*** Source material ***
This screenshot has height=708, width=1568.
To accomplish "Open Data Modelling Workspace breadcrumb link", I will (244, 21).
*** End of Source material ***
*** Source material ***
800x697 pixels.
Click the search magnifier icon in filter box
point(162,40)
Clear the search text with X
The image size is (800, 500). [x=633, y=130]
*** End of Source material ***
*** Source material ***
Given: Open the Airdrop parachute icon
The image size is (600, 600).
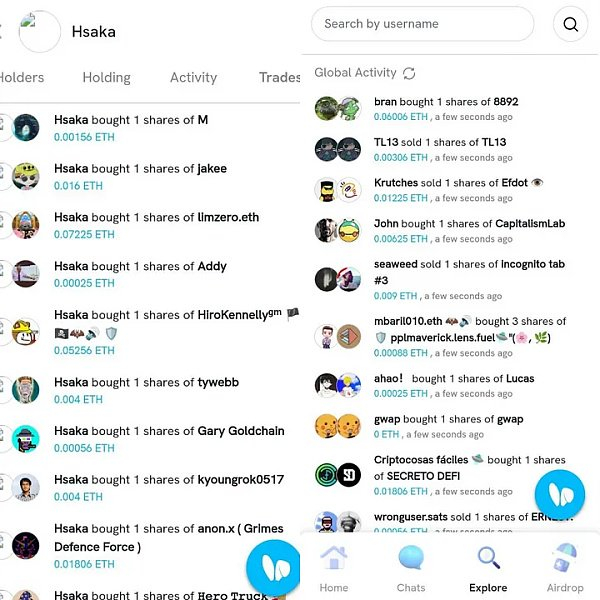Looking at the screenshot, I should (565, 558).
*** End of Source material ***
# Problem to work on:
Answer with a number only. How many lines in the records include the word "Open"?

# Response to this exercise:
2